(Screen grounding examples)
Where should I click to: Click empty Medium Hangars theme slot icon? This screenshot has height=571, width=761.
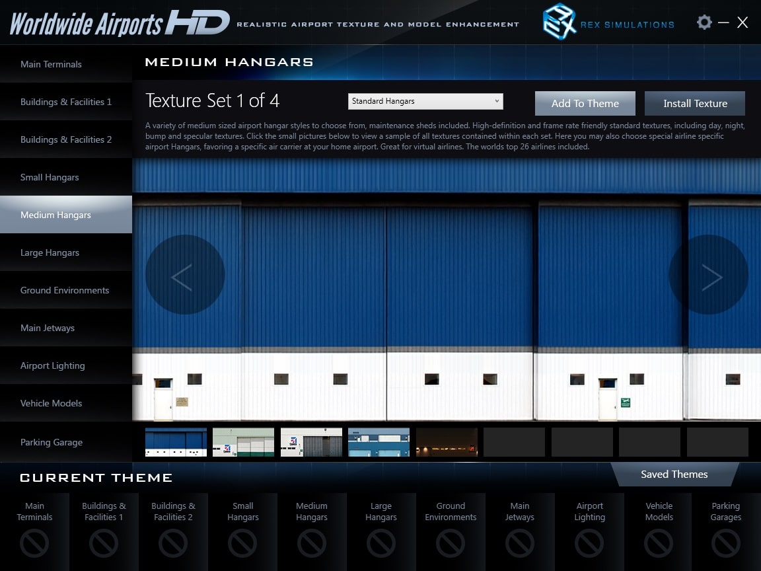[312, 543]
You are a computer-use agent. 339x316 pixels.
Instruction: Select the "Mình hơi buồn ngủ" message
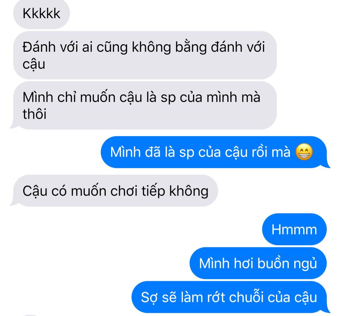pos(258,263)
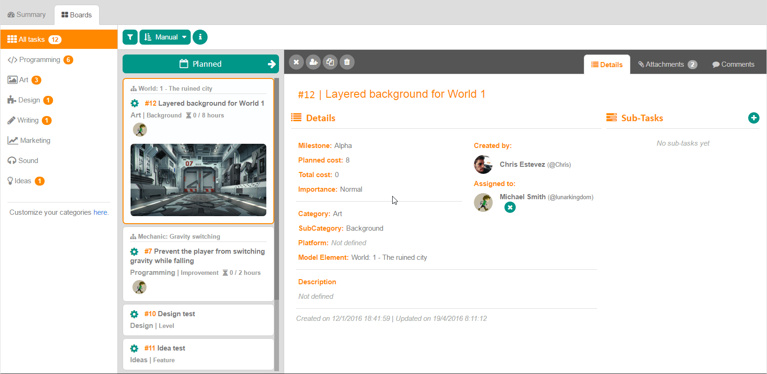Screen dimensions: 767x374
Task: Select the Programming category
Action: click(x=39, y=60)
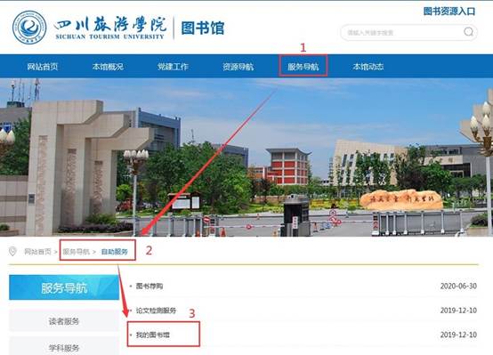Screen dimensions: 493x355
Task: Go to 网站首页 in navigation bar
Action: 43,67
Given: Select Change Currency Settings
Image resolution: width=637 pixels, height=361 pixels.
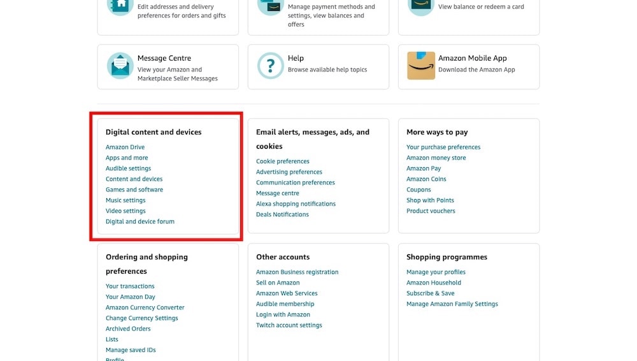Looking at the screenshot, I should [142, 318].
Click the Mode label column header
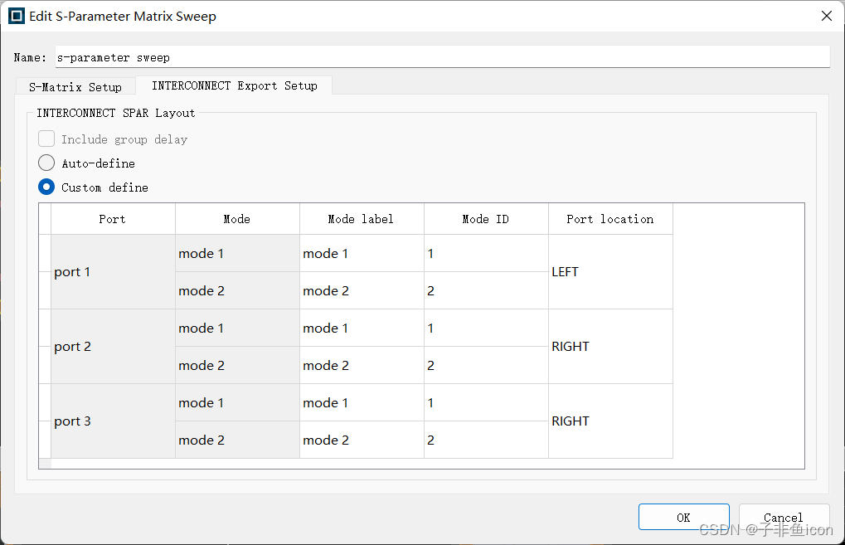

**Task prompt:**
Update the records by replacing every "pixels" with "px" and leaving everything else unchanged. Leave the pictures out of your answer.

**The reply:**
Where should I click to: Click empty Medium Hangars theme slot icon? This screenshot has height=571, width=761.
[312, 543]
You are a computer-use agent. 339x316 px.
Instruction: Select the "Mình hơi buồn ngủ" message
pos(258,263)
Screen dimensions: 767x374
Task: Select the Programming category
Action: click(x=39, y=60)
Screen dimensions: 493x355
Task: Go to 网站首页 in navigation bar
Action: 43,67
Given: Select Change Currency Settings
Image resolution: width=637 px, height=361 px.
Looking at the screenshot, I should [142, 318].
Click the Mode label column header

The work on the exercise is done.